# Bottle cage bosses



## adarn (Aug 11, 2009)

Hey, so I have some questions on bottle cage bosses:

When do you put them on? Before or after the tube is welded? 

How do you do it if you don't use a jig?

Has anyone made their own jig? 

I brazed them Into my ST before the frame was done on this last build (#2) and it seems like it may have cause some distortion, also, they're not 100% Straight. Any advice? 
Thanks


----------



## jgerhardt (Aug 31, 2009)

I normally put them in close to the very end of the process, after I have done all of the alignment checks.
In a more production environment you would probably do them before the the tube is welded/brazed however I still am not confident enough for that yet.

I am always paranoid something like this might happen...








Taken from PVD's site here


----------



## unterhausen (Sep 28, 2008)

not sure that was really related to the bottle cage, more related to the amount of displacement being asked for. I'm pretty sure there are pictures out there of buckled tubes w/o holes. In any event, I would finish the job before assembling. 

I have always done braze ons last. I think it's pretty evenly split, but the people who do it before assembling the frame are more vocal about it. It's tricky to drill a bottle cage hole after the frame is assembled, no doubt about that. 

Not sure I understand the other questions in the OP. There are jigs to measure the holes, but I've always just used a water bottle cage to mark them out and a centering punch to locate the holes. I do hold them in place when brazing, it doesn't take much of a tool to do that.


----------



## adarn (Aug 11, 2009)

Well, I am pretty sure that nova sells a jig for like $120 or something crazy for drilling the holes (Not exactly sure what it does TBH)
I'm just curious how other people go about doing this. Especially the getting them aligned part.


----------



## G-reg (Jan 12, 2004)

Not an expert opinion.... But it's something I haven't totally F'd up in the whole 1.5 yrs I've been doing this stuff. I scribe the centerline on the front of the seat tube, top of down tube. Rough miter the front triangle so I can hold some cages/bottles up and get a visual of where things really need to be. Mark holes on centerline and drill. I braze the bosses before brazing the frame.... Hell, I suck, so I don't finish my miters until I'm done heating unbutted portions of tubing with braze-ns.


----------



## unterhausen (Sep 28, 2008)

the Nova jig gets the holes on the same line on the tube at the proper spacing. You still have to put that on the centerline of the frame. BITD it was easier because the DT and ST were the same diameter, so you could just put a straight edge across the two tubes and measure over 9/16"


----------



## swift (Apr 3, 2007)

I drill/braze after frame is constructed. As mentioned above, one of the first steps I undertake is marking centerlines on all tubes for reference. These "sharpie" lines remain after brazing the front triangle and I utilize them to locate the bottle bosses. I simply use a bottle cage and spring-loaded center punch (doesn't dent tube) to mark the holes. I use a right-angle drill attachment to drill the holes out, starting with a small bit and working up to the correct size, slightly relocating hole along the way if necessary.

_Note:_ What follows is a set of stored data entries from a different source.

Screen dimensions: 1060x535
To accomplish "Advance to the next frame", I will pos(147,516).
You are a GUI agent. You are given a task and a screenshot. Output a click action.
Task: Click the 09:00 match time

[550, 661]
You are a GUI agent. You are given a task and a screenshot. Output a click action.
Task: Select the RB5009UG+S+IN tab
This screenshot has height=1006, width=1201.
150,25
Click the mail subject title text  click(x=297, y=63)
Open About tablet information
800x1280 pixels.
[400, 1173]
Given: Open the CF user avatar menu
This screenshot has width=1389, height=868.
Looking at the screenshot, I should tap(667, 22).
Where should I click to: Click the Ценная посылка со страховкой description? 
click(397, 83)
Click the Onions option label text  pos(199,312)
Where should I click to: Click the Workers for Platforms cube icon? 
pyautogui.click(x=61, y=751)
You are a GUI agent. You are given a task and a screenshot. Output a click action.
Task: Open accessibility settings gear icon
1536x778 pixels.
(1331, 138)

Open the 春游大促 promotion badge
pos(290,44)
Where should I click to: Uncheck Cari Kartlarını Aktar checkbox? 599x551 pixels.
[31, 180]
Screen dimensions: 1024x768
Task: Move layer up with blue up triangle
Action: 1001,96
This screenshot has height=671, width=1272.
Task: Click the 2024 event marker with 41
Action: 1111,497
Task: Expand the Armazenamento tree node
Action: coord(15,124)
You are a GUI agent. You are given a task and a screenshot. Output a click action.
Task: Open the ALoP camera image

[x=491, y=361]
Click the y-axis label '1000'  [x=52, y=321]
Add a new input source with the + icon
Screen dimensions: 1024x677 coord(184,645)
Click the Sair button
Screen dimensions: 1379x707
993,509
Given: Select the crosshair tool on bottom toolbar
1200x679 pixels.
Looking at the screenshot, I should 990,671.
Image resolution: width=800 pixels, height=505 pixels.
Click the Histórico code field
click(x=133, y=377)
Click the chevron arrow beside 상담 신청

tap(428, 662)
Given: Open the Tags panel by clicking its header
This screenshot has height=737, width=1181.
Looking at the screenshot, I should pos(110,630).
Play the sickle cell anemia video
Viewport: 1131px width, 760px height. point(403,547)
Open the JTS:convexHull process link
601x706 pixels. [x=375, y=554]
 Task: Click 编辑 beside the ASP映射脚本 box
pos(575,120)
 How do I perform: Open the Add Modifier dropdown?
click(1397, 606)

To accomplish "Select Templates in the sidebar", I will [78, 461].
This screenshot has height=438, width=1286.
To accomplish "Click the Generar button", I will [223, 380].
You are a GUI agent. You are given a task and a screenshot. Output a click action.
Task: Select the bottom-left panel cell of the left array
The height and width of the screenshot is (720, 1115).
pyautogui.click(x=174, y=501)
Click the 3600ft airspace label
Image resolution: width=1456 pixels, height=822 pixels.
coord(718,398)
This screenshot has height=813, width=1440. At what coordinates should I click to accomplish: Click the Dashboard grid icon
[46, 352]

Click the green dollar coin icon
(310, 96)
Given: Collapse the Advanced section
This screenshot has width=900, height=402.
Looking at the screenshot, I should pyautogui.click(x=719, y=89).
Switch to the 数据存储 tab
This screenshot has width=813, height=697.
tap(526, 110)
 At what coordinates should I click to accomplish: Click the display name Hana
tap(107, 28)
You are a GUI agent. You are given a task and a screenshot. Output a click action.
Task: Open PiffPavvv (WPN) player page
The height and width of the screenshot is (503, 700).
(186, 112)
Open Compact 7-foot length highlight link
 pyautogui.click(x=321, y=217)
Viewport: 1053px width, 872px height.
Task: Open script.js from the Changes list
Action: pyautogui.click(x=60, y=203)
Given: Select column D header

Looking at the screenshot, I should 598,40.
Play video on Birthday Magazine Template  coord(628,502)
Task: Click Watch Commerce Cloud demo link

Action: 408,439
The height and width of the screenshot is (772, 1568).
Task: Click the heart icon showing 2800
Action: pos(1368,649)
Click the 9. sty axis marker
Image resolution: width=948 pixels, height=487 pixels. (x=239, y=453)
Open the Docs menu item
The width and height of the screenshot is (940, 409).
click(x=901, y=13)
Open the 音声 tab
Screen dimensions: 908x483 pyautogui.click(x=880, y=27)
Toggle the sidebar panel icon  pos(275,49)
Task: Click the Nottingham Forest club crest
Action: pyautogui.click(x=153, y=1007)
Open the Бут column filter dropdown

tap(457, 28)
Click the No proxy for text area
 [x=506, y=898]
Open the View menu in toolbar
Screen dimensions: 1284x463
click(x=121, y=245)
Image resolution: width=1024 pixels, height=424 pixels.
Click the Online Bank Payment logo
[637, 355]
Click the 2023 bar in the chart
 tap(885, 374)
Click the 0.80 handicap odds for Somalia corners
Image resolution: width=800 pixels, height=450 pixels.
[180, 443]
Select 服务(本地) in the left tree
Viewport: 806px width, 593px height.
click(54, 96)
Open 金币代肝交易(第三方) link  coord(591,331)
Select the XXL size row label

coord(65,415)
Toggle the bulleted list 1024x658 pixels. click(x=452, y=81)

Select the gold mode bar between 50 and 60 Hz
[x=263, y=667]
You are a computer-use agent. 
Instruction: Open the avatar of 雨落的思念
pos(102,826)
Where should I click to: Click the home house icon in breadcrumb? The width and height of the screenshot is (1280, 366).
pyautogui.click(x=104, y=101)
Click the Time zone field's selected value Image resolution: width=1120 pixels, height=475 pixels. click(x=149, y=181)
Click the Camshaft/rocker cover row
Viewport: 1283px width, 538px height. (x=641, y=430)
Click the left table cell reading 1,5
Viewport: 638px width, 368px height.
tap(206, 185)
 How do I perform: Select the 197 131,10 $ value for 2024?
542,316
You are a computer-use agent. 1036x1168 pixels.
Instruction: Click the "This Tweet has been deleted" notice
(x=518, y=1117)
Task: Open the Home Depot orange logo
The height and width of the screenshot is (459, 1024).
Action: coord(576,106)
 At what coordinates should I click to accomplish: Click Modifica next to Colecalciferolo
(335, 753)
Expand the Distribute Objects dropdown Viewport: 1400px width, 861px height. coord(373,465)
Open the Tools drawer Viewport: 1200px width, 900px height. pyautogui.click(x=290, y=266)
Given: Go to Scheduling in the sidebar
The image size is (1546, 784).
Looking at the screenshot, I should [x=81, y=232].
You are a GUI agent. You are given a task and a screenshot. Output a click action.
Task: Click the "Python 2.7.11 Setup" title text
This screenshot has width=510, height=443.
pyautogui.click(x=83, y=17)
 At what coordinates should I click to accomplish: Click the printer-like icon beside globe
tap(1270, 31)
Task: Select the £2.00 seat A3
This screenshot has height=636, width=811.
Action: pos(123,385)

On personal bikes, I stopped installing at all because frame-mounted water bottles are lame.


----------



## Feldybikes (Feb 17, 2004)

[unrelated note: there are two new internets acronyms I was able to piece together without using gizoogle in this thread: BITD, TBH]

I drill the holes before putting the frame together, do the actual braze-ons last. Skipping some (well, many) steps:

1: seat tube is mitered and attached to BB
2: DT is mitered up along with the rest of the frame. This will help you position the bottles so they don't run into each other (assuming you didn't do this on the drawing) -- locate the holes along the circumference of the tube with a marker.
3: drill holes for bosses in seat tube -- you can use the bottom bracket and a drill press to make sure it's square
4. drill holes for bosses in DT. use another BB held against the mitered tube to help with making sure this tube is also square.

Alternately to 3 & 4, it's not actually *that* hard to sight along the tube and freehand make a couple of marks along the length of the tube that are in-line with each other by looking at the reflection of an overhead light on the tube. The reflection will be perfectly straight. You just need to move your head until it lines up with the 12 o'clock position. Now you have a cross of marks that you can punch or just start drilling if you're talented enough (I'm usually not).

Getting the spacing right is dead easy compared to most things with framebuilding -- it's 2.5" and with most cages the holes are elongated so there's lots of room for slop.


----------



## VenMod (Mar 12, 2006)

Here is a really easy jig to make.

just need a piece of angle stock. I used alum, but you could do it with steel too.










Got some drill bushings from Enco and put it together in an evening.

I usually drill and braze the bosses in before welding the front triangle, except when I forget too.

Paul


----------



## JaquesN (Sep 14, 2009)

As others have said, it's pretty easy to get the placement correct. Just use an existing water bottle cage and make sure that if you have two, the bottles won't hit each other or anything else. 

I do the braze-ons before building the frame, in general. Braze-ons will distort a tube, introducing a bit of stress if the frame is already built. I'm not sure if it matters. One downside to doing them first is it makes it a bit harder to hold the tube if it's already got something sticking out of it. An upside is that if you are a complete noob who might destroy a frame by brazing or tigging something badly, you might want to make that mistake on a single tube rather than on your whole frame.


----------